═══ Kutipan Terpilih ═══

Makin sering tersengal-sengal, bahkan saat melakukan aktivitas fisik yang ringan seperti
memasak atau mengenakan pakaian.
Mengi atau napas sesak dan berbunyi.
Lemas.
Sering mengalami infeksi paru.
Penurunan berat badan.
Serangan kambuhan PPOK terkadang bisa terjadi secara tiba-tiba dengan gejala yang lebih parah
untuk beberapa hari dan bahkan bisa membahayakan. Kondisi ini kemudian reda dan bisa
terulang lagi. Makin lama seseorang mengidap PPOK, gejala-gejala yang muncul saat serangan
ulang terjadi juga akan makin parah.
Jika ada dugaan Anda mengalami gejala PPOK, segera periksakan diri Anda ke dokter. Jangan
menundanya.

Faktor Risiko Penyakit Paru Obstruktif Kronis


PPOK bisa disebabkan oleh berbagai hal. Sejumlah faktor risiko yang dapat meningkatkan risiko
seseorang untuk mengidap PPOK meliputi:
Rokok. Pajanan asap rokok pada perokok aktif maupun pasif merupakan faktor utama penyebab
PPOK serta sejumlah penyakit pernapasan lainnya. Diperkirakan, sekitar satu dari empat orang
perokok aktif mengidap PPOK.
Pajanan polusi udara, misalnya asap kendaraan bermotor, debu, atau bahan kimia.
Usia. PPOK akan berkembang secara perlahan selama bertahun-tahun. Gejala penyakit
umumnya muncul pada pengidap yang berusia 35 hingga 40 tahun.
Faktor keturunan. Jika memiliki anggota keluarga yang mengidap PPOK, Anda juga memiliki
risiko lebih tinggi untuk terkena penyakit yang sama.
Diagnosis Penyakit Paru Obstruktif Kronis
Dokter umumnya mendiagnosis PPOK dengan menanyakan gejala-gejala, memeriksa kondisi
fisik pasien, dan tes pernapasan. Pemeriksaan fisik termasuk pemeriksaan bunyi tarikan napas
melalui stetoskop dan indeks massa tubuh. Riwayat merokok juga akan ditanyakan.
Tes pernapasan akan dilakukan dengan spirometer (pemeriksaan spirometri), yaitu alat untuk
mengukur fungsi paru melalui hembusan napas pada mesin. Dua jenis hembusan napas yang
akan diukur, yaitu hembusan napas cepat dalam satu detik dan jumlah total hembusan napas
panjang hingga habis dari paru-paru.

Jika dibutuhkan, dokter akan menganjurkan beberapa pemeriksaan yang lebih detail seperti:

Tes darah untuk menghapus adanya kemungkinan penyakit lain, seperti anemia yang
kadang juga menyebabkan sesak napas.
Rontgen paru-paru. Tingkat keparahan efisema serta gangguan paru lainnya dapat
diperiksa melalui prosedur ini
CT scan agar kondisi fisik paru-paru bisa diteliti.
Elektrokardiogram (EKG) dan ekokardiogram guna memeriksa kondisi jantung.
Pengambilan sampel dahak.

═══

Terapkan Isi Bacaan:
[a] Jawab pertanyaan berikut berdasarkan teks tentang PPOK.
(i) Berapa perkiraan jumlah perokok aktif yang mengidap PPOK?
(ii) Pada rentang usia berapa gejala PPOK umumnya muncul?
(iii) Apa saja dua jenis hembusan napas yang diukur dalam pemeriksaan spirometri?
[b] Tuliskan kembali tanpa perubahan bagian teks tentang PPOK dari "Tes darah untuk" sampai "Pengambilan sampel dahak.".

═══ Bahan yang Disediakan ═══

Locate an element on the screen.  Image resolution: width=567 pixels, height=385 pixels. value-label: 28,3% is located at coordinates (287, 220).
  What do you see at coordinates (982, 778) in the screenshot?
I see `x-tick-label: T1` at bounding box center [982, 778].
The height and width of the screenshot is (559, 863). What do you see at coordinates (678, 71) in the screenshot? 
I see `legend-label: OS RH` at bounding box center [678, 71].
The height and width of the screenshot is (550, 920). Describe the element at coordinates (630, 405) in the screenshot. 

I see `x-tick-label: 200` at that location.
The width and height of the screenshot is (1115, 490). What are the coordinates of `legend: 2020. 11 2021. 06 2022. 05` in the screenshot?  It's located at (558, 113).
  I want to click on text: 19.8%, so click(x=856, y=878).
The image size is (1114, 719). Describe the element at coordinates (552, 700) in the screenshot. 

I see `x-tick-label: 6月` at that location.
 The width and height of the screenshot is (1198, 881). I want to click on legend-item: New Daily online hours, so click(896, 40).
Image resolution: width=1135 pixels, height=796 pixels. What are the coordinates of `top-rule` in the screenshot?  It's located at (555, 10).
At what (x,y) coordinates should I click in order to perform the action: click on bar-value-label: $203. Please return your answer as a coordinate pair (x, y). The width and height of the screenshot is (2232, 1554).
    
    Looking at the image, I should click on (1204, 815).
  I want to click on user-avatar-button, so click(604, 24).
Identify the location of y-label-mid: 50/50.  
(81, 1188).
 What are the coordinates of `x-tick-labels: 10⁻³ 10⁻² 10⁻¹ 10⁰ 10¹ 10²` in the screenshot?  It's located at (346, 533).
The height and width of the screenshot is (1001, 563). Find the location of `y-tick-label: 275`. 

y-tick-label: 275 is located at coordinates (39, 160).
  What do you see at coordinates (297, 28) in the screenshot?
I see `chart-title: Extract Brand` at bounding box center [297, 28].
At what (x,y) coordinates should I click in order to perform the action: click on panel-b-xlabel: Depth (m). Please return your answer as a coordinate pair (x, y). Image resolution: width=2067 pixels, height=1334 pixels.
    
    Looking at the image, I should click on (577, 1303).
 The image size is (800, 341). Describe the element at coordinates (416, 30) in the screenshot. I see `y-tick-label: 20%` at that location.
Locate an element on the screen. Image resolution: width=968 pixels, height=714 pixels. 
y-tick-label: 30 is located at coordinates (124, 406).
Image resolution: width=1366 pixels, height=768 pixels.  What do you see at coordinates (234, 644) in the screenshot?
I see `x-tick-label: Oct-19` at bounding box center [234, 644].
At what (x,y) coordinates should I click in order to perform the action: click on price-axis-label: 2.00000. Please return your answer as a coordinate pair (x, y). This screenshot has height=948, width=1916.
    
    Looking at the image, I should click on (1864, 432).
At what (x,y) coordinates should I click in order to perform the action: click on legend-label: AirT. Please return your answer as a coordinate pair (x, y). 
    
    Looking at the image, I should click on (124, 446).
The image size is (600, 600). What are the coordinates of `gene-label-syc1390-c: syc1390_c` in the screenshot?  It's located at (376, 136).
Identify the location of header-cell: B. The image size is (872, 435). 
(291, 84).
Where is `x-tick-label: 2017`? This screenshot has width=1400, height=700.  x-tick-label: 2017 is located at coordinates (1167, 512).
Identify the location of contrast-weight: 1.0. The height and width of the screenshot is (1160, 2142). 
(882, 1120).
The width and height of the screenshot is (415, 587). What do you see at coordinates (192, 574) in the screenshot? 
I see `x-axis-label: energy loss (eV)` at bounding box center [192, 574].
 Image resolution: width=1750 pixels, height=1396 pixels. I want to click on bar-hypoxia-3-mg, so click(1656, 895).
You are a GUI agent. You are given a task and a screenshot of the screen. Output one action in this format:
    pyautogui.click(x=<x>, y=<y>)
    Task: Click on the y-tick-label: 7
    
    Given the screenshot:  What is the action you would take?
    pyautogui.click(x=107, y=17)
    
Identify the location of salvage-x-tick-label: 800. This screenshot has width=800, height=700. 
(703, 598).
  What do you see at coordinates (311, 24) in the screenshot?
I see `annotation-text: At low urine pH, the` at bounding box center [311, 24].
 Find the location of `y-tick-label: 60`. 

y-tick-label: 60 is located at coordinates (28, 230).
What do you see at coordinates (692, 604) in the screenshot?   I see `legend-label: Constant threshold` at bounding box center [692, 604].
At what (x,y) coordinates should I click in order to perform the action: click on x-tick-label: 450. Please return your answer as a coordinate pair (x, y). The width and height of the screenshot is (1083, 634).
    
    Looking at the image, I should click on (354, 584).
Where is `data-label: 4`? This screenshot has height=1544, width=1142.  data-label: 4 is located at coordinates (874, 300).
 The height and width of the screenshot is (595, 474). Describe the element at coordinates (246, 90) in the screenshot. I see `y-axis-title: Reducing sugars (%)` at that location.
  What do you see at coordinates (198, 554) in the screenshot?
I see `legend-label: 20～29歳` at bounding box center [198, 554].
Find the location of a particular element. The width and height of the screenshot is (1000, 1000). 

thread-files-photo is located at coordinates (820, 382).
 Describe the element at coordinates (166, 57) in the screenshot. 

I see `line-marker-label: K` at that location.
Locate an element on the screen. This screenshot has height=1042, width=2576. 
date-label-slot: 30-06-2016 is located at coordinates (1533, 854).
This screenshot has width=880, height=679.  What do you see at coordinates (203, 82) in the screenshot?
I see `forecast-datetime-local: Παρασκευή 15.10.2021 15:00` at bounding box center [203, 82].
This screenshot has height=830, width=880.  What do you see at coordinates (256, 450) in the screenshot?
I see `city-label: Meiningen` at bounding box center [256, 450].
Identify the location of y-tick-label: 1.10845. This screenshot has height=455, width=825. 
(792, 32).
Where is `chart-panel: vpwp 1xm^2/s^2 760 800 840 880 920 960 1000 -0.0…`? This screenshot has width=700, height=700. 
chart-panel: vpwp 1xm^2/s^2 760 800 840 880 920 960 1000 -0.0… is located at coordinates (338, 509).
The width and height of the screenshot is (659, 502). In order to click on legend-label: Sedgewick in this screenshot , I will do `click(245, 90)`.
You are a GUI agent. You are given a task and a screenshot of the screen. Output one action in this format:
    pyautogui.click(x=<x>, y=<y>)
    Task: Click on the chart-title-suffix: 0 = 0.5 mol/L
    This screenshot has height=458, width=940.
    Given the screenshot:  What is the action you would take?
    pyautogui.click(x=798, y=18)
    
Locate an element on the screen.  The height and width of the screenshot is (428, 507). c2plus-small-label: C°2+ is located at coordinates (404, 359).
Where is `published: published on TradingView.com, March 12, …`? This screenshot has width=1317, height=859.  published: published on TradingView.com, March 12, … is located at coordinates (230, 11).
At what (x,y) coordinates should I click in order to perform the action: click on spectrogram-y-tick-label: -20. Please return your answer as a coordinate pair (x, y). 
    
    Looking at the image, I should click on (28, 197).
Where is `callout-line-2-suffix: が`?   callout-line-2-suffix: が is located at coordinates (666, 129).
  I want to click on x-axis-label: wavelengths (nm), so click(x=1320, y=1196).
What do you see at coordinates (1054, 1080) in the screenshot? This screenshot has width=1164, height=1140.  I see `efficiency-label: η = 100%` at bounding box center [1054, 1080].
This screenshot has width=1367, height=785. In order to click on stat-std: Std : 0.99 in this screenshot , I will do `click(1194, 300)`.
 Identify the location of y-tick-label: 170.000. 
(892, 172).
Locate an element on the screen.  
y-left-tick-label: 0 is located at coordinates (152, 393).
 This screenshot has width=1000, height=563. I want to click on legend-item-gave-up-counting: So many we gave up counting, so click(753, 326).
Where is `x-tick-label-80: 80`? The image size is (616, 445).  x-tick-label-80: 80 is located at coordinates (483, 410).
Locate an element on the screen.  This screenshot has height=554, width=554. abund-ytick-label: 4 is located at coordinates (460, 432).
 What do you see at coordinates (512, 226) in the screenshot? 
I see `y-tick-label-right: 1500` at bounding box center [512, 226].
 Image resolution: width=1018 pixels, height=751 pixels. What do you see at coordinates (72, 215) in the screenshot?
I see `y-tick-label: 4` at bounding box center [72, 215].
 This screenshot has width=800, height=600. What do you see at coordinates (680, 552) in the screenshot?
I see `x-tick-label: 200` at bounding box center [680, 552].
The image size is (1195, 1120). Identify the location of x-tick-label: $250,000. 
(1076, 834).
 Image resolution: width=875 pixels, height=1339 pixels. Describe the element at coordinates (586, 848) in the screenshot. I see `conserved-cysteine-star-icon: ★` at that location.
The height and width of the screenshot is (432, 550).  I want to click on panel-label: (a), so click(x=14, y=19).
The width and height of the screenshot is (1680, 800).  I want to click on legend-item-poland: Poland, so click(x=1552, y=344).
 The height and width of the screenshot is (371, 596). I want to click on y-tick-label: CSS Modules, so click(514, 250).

═══

Jawaban Tiap Tugas:
[a]
(i) Sekitar satu dari empat orang perokok aktif.
(ii) Usia 35 hingga 40 tahun.
(iii) Hembusan napas cepat dalam satu detik dan jumlah total hembusan napas panjang hingga habis dari paru-paru.

[b]
Tes darah untuk menghapus adanya kemungkinan penyakit lain, seperti anemia yang
kadang juga menyebabkan sesak napas.
Rontgen paru-paru. Tingkat keparahan efisema serta gangguan paru lainnya dapat
diperiksa melalui prosedur ini
CT scan agar kondisi fisik paru-paru bisa diteliti.
Elektrokardiogram (EKG) dan ekokardiogram guna memeriksa kondisi jantung.
Pengambilan sampel dahak.